*** Block opens ***

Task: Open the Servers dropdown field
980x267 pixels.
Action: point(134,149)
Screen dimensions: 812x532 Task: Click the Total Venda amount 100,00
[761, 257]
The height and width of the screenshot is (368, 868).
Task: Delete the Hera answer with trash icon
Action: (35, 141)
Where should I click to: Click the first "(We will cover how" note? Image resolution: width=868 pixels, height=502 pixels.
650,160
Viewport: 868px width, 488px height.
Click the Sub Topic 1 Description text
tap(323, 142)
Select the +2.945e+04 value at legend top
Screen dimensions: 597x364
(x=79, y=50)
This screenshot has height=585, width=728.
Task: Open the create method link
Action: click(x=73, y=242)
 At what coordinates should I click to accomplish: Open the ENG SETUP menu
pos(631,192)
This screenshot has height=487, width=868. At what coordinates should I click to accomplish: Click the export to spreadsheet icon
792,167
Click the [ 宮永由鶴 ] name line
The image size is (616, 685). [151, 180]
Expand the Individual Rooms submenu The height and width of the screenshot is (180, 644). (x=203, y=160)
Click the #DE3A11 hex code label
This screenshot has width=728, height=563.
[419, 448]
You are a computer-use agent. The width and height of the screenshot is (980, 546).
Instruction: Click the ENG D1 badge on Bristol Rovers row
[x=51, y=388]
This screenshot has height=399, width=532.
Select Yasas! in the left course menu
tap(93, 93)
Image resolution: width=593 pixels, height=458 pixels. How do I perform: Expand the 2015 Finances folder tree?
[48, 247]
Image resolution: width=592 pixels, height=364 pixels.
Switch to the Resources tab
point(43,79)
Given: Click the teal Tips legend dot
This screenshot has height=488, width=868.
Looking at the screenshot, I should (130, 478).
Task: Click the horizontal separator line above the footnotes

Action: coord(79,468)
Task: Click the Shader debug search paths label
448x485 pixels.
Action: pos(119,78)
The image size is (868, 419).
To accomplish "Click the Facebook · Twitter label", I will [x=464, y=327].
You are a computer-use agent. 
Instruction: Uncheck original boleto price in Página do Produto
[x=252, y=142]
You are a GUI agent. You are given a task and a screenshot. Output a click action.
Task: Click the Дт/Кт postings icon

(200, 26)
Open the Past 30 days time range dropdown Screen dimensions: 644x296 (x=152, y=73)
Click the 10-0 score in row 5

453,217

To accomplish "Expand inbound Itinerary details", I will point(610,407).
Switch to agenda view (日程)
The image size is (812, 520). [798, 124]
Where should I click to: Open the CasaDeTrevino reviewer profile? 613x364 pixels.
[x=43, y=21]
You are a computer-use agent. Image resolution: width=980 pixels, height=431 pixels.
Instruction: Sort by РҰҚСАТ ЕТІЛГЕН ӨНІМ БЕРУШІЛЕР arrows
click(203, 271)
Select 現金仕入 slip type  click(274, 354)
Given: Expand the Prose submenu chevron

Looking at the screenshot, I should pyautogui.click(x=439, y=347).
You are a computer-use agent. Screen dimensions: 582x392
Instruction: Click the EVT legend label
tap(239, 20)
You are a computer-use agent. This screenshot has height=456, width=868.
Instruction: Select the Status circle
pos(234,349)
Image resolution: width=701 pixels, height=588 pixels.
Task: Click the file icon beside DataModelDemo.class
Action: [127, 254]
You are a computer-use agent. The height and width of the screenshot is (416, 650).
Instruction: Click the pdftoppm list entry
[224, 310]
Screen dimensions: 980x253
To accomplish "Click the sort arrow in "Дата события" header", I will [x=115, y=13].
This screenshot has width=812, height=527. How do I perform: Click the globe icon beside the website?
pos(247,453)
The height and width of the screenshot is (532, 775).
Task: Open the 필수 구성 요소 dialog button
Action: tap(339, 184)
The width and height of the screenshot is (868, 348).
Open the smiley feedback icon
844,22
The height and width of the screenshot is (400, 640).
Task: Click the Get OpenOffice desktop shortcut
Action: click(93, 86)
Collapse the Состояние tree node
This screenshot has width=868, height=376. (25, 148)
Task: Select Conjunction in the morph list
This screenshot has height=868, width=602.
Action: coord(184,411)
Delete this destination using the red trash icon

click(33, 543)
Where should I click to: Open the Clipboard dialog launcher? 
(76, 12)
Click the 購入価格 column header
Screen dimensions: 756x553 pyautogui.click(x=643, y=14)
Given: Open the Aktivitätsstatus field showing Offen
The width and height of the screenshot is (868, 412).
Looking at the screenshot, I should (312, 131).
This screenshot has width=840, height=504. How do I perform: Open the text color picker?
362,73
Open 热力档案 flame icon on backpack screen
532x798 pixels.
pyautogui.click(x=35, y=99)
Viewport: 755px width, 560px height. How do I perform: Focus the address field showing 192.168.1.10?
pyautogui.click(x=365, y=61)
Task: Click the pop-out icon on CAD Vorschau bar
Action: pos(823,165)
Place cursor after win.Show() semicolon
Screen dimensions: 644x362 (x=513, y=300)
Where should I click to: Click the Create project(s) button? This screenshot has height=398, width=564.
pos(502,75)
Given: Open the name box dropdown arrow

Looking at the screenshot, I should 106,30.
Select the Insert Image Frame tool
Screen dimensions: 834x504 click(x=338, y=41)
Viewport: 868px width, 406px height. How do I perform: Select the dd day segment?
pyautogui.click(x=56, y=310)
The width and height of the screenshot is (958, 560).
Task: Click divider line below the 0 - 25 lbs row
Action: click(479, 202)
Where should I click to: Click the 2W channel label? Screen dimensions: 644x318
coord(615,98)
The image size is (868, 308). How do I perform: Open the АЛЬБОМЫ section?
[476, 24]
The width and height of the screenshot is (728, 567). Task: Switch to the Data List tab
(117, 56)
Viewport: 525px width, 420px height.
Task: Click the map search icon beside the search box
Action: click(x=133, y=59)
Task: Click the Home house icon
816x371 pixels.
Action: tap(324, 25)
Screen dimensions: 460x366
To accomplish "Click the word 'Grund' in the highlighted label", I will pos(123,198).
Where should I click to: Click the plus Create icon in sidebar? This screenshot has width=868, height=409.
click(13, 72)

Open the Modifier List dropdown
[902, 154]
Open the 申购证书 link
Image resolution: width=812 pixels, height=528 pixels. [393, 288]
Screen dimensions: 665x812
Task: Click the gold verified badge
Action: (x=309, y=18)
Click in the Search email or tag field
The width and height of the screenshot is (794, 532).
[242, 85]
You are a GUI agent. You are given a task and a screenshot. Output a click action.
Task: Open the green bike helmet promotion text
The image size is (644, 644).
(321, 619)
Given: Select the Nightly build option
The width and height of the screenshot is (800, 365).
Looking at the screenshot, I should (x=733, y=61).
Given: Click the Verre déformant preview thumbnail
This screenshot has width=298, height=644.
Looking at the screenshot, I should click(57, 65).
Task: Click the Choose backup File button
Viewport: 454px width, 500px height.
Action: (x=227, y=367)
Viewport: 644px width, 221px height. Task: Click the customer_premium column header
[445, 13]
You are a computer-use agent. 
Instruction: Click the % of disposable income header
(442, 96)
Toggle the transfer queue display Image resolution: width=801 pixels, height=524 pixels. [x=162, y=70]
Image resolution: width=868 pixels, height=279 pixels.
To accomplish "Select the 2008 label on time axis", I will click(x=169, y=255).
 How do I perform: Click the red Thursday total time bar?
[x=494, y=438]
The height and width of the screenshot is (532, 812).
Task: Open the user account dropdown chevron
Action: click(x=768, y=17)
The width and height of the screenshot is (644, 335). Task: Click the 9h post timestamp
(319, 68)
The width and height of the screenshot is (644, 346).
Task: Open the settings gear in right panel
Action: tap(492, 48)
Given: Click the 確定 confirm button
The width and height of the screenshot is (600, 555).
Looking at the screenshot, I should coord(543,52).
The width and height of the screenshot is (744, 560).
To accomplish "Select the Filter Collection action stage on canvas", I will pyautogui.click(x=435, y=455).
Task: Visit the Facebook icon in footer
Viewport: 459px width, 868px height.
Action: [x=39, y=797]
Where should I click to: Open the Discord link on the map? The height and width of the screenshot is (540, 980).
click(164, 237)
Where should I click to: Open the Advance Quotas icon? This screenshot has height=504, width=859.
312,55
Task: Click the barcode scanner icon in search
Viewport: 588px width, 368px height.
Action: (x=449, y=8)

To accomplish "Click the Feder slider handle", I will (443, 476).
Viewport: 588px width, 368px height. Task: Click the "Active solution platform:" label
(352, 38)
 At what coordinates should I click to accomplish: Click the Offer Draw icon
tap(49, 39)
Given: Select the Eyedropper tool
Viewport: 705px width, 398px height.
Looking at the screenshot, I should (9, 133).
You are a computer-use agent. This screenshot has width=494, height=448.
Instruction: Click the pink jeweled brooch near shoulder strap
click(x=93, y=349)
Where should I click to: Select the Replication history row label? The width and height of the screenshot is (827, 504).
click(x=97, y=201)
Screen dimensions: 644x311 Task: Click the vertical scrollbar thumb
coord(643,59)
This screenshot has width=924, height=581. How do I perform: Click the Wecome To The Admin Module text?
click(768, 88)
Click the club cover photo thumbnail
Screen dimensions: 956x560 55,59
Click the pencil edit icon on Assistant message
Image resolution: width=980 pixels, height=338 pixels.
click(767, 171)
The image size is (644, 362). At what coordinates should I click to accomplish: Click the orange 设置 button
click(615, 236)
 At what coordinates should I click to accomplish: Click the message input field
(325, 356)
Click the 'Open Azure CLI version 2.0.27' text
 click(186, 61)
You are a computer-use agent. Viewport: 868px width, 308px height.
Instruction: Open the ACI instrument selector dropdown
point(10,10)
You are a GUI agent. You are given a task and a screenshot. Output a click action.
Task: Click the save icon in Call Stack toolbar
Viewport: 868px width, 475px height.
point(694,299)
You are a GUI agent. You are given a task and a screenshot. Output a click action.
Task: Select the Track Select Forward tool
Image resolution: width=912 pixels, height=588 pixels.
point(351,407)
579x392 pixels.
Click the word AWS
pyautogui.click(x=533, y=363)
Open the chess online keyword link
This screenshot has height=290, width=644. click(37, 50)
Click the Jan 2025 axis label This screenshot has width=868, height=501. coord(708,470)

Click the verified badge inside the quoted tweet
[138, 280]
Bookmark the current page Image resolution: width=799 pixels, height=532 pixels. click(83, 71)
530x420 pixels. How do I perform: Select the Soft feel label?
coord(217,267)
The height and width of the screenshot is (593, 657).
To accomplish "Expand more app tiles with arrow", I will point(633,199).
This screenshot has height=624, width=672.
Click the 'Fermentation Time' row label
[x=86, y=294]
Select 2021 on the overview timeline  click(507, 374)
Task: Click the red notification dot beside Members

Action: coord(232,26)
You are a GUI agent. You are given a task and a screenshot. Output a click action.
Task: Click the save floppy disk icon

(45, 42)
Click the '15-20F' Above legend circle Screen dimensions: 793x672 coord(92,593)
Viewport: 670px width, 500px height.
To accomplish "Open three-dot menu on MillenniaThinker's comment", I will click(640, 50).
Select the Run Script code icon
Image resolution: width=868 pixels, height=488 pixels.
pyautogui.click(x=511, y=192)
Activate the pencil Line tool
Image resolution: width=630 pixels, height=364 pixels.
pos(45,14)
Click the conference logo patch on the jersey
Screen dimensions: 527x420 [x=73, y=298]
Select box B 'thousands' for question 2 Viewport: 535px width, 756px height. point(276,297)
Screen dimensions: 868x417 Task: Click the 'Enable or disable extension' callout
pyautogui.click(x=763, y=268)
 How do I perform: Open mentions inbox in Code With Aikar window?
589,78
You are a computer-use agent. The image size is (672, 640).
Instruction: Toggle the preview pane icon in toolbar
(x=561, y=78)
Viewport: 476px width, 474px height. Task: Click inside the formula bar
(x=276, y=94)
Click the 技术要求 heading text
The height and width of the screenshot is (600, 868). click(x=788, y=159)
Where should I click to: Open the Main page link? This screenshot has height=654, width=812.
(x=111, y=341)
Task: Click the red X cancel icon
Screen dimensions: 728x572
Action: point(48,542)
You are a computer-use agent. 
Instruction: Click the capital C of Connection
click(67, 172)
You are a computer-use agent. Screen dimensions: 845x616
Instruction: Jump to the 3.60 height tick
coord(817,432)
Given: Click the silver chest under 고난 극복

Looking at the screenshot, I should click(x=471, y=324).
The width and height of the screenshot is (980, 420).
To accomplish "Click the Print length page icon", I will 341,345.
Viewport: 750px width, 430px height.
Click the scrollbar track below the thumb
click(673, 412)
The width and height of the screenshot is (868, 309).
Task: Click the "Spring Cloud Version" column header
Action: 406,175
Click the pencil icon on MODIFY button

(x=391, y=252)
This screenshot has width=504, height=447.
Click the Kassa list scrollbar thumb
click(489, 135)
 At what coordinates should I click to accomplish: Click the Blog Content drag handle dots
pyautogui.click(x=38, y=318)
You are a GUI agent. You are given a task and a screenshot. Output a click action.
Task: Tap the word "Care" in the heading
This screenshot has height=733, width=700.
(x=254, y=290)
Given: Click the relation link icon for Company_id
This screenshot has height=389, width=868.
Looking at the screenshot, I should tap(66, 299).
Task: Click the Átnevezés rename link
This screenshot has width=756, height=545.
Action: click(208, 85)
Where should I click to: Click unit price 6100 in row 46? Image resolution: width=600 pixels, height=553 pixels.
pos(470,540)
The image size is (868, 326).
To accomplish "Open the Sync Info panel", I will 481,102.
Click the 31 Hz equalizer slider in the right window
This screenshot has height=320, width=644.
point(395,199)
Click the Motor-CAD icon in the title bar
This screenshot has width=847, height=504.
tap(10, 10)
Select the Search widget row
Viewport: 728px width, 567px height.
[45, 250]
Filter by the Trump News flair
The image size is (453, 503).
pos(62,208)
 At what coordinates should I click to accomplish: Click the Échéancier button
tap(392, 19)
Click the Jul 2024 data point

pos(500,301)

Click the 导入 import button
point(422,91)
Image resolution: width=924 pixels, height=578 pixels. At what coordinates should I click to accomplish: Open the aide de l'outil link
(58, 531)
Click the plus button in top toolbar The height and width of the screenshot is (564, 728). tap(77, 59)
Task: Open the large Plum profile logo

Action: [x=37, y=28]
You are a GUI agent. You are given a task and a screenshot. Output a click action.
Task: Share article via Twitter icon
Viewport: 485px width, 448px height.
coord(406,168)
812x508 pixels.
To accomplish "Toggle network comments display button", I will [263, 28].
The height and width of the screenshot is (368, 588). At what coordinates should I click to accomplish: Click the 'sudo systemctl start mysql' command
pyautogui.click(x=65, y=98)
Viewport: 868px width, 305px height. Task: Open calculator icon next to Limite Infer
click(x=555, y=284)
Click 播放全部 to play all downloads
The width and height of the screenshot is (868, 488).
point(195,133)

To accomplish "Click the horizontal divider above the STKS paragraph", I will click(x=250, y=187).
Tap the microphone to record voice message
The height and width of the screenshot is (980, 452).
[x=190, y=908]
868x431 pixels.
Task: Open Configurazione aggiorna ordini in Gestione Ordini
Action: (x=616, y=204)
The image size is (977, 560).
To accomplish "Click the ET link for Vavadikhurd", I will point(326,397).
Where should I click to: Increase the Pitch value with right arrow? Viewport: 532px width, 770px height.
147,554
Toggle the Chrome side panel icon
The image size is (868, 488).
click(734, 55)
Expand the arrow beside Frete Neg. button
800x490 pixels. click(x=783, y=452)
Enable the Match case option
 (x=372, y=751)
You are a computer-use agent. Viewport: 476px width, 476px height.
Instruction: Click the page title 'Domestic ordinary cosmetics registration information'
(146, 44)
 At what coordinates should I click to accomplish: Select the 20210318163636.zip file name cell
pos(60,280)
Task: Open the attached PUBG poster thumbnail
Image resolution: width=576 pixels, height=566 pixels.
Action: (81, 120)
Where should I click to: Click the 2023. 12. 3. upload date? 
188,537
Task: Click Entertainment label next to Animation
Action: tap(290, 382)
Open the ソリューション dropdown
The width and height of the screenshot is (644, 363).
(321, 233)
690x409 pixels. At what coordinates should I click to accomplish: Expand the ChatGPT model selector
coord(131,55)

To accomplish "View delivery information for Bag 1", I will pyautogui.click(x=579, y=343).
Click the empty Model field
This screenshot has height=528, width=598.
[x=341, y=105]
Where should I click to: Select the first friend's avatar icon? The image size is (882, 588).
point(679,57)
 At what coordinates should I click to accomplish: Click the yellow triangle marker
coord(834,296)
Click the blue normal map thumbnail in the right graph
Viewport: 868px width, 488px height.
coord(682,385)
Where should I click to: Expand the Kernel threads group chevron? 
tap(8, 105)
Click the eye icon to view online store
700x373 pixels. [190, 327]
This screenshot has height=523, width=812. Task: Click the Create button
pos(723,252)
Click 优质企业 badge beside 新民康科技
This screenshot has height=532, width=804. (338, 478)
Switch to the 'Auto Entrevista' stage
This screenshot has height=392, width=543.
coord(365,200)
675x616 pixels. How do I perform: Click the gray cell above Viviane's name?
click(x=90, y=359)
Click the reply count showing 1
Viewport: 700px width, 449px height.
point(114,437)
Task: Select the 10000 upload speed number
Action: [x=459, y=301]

*** Block closes ***

Give the number of lines above in which the word "slider" occurs, with nothing else.

2